TEXT ZUM LESEN:
..............................
Hamlets Schädel

Interview mit der Textautorin und Regisseurin Sibylle Brandl

Wieso Hamlet? Es gilt als das meistgespielte und längste Stück von Shakespeare. Hat "die Welt " damit nicht genug?

Ehrlich gesagt war mir das zu Beginn gar nicht klar. Vor über einem Jahr war ich auf einem Theaterwochenende in Meiningen. Hamlet war das Überthema. Was in den Arbeitsgruppen als Präsentation heraus kam, war zum Teil irrsinnig lustiger Scheiß. Das könnte mit zwölfPLUSeins auch funktionieren, hab ich mir gedacht. Wäre ich also auf einem Macbeth-Seminar gewesen, hätte es auch Macbeth sein können....

Und dann?
..............................
DATENTEIL:

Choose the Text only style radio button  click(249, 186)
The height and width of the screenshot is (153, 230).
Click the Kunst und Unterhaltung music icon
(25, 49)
..............................
WORUM ES GEHT:
Beantworte diese Fragen zum Interview:
1. Wie heißt die Textautorin und Regisseurin, mit der das Interview geführt wird?
2. In welcher Stadt war das Theaterwochenende?
3. Welches Stück hätte es laut der Regisseurin auch werden können, wenn sie auf einem anderen Seminar gewesen wäre?
Die Auflistung brauchst du hier nicht.

DIE GANZE ANTWORT:
1. Sibylle Brandl
2. In Meiningen
3. Macbeth